_DOEL_
Schrijf een stuk uit het fragment over Hazel Motes woord voor woord over: begin bij de woorden met "Een kerk zonder" en houd op na "gezegd, zo gedaan.".

_GESELECTEERD FRAGMENT_
Een kerk zonder Jezus
.
‘I don’t have to run away from anything because I don’t believe in anything.‘ Hazel Motes (Brad Dourif) gebruikt deze zin als een soort mantra als hij ronddwaalt door Taulkinham, een fictieve stad in de Amerikaanse Bible Belt. Opgegroeid in een van religie doordrenkte omgeving, met aan de basis zijn fanatieke grootvader (John Huston zelf), heeft Hazel de Heer vooral leren zien als een meedogenloze heerser die uit is op wraak en het straffen van eenieder die niet leeft volgens zijn leer. Met religie zelf is volgens Hazel echter weinig mis, dus hij komt tot de simpele conclusie dat Jezus er niet in hoort. Als die uitgegumd wordt en dus nooit is gekruisigd voor onze zonden, is er geen boetedoening, geen wederopstanding, geen (erf)zonde, geen communie. Zo gezegd, zo gedaan.

_AANGELEVERDE GEGEVENS_

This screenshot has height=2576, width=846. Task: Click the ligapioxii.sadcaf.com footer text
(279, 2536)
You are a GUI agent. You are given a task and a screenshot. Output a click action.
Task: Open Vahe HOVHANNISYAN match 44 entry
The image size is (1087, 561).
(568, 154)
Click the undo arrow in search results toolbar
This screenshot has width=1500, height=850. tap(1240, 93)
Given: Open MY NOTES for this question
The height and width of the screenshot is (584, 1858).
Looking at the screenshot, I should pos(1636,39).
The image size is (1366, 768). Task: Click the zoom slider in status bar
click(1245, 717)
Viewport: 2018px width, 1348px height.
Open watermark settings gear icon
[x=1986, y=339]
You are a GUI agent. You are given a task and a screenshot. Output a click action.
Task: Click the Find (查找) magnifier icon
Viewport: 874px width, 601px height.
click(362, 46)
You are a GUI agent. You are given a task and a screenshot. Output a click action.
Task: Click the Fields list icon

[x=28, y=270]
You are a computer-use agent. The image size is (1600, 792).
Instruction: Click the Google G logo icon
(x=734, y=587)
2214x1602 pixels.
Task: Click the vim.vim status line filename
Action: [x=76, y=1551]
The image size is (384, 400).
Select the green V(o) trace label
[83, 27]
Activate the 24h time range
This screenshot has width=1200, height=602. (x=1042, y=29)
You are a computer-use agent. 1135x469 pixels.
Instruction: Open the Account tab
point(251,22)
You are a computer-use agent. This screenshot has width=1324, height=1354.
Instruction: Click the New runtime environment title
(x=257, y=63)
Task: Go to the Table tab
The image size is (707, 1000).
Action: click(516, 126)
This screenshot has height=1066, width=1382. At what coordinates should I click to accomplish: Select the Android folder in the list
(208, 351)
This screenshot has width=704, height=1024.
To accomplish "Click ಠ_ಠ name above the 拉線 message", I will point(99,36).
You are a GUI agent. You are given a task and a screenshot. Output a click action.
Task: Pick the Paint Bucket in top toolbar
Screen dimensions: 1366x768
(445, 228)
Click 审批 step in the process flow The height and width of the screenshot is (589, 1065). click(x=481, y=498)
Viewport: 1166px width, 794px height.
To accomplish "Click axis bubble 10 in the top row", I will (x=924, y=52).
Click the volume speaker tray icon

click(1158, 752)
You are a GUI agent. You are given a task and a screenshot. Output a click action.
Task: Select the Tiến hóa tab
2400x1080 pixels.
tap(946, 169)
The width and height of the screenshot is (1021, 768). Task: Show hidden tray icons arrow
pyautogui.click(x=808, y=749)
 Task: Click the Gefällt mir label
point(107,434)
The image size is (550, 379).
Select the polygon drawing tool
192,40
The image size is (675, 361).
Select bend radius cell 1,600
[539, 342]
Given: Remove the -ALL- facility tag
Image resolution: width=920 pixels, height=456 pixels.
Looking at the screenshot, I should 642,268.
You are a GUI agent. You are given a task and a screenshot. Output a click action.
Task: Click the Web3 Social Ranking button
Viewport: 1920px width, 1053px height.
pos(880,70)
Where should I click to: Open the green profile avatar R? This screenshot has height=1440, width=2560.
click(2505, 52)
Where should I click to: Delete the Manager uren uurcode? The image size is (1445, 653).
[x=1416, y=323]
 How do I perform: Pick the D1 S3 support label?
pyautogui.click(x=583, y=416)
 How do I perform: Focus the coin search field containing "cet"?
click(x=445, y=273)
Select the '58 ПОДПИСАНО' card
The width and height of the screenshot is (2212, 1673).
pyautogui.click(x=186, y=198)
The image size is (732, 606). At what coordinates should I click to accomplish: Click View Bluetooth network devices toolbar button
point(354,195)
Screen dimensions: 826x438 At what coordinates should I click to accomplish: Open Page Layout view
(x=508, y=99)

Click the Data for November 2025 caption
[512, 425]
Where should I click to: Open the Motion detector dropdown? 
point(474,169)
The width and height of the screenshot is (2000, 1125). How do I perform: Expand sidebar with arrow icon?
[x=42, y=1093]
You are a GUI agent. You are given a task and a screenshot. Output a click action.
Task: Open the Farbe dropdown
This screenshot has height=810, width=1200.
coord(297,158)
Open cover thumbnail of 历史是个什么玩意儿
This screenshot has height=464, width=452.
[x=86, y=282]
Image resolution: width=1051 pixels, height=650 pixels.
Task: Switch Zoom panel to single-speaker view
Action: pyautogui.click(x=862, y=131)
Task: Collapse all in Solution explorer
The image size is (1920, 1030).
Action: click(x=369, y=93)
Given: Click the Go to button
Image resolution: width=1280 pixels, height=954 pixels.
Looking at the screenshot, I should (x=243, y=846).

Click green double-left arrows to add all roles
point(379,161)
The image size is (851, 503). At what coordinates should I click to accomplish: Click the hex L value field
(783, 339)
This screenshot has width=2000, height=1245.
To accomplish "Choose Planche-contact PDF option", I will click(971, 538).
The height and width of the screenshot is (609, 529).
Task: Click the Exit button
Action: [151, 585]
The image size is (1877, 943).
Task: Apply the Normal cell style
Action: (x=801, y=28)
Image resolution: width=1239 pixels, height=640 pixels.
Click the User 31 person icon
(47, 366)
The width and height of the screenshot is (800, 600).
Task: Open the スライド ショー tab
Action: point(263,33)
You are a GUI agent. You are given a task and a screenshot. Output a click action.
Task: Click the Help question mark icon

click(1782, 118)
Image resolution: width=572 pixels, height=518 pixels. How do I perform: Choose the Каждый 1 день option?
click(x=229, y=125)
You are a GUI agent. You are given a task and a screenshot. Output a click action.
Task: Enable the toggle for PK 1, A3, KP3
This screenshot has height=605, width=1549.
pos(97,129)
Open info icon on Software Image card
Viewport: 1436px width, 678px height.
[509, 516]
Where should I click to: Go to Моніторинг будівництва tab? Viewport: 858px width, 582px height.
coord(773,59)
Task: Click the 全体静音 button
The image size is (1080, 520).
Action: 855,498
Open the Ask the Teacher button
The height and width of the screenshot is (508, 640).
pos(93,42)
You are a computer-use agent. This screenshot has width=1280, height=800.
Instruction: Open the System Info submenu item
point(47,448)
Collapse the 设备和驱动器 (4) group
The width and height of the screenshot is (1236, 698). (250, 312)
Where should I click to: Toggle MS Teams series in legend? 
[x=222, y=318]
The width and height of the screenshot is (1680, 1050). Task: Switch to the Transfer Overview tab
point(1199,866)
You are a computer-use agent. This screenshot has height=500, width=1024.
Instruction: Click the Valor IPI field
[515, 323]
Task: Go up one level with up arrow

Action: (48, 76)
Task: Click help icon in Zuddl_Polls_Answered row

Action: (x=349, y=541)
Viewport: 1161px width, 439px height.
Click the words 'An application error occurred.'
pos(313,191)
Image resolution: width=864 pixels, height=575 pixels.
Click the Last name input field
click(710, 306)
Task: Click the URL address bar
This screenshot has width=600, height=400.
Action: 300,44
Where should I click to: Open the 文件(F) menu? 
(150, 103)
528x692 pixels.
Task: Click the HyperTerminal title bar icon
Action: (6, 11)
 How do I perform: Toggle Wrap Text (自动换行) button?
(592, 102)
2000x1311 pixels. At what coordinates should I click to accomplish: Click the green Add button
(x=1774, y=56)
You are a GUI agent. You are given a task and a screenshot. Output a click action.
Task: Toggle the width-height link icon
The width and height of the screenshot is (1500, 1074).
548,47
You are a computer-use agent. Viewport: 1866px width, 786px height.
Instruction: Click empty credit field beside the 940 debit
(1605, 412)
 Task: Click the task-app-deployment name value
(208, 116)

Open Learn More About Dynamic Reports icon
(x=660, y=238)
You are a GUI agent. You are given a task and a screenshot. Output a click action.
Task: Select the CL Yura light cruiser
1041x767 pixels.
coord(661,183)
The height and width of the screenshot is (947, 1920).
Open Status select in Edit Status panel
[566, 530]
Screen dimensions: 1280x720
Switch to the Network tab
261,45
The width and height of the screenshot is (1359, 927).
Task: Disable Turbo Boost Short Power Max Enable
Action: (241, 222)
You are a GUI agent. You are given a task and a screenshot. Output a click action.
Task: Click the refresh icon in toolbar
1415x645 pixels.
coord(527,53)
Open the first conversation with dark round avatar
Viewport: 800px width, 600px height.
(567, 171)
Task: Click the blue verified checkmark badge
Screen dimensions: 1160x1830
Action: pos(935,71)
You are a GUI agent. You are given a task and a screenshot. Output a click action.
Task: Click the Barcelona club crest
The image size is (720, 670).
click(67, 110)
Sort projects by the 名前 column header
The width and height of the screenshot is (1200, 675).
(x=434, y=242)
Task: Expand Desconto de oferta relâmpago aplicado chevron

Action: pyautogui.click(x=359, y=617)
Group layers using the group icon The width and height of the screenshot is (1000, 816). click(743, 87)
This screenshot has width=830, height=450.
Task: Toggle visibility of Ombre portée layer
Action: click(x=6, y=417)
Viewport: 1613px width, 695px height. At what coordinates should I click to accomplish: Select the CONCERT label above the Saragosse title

_RESULTAAT_
Een kerk zonder Jezus
.
‘I don’t have to run away from anything because I don’t believe in anything.‘ Hazel Motes (Brad Dourif) gebruikt deze zin als een soort mantra als hij ronddwaalt door Taulkinham, een fictieve stad in de Amerikaanse Bible Belt. Opgegroeid in een van religie doordrenkte omgeving, met aan de basis zijn fanatieke grootvader (John Huston zelf), heeft Hazel de Heer vooral leren zien als een meedogenloze heerser die uit is op wraak en het straffen van eenieder die niet leeft volgens zijn leer. Met religie zelf is volgens Hazel echter weinig mis, dus hij komt tot de simpele conclusie dat Jezus er niet in hoort. Als die uitgegumd wordt en dus nooit is gekruisigd voor onze zonden, is er geen boetedoening, geen wederopstanding, geen (erf)zonde, geen communie. Zo gezegd, zo gedaan.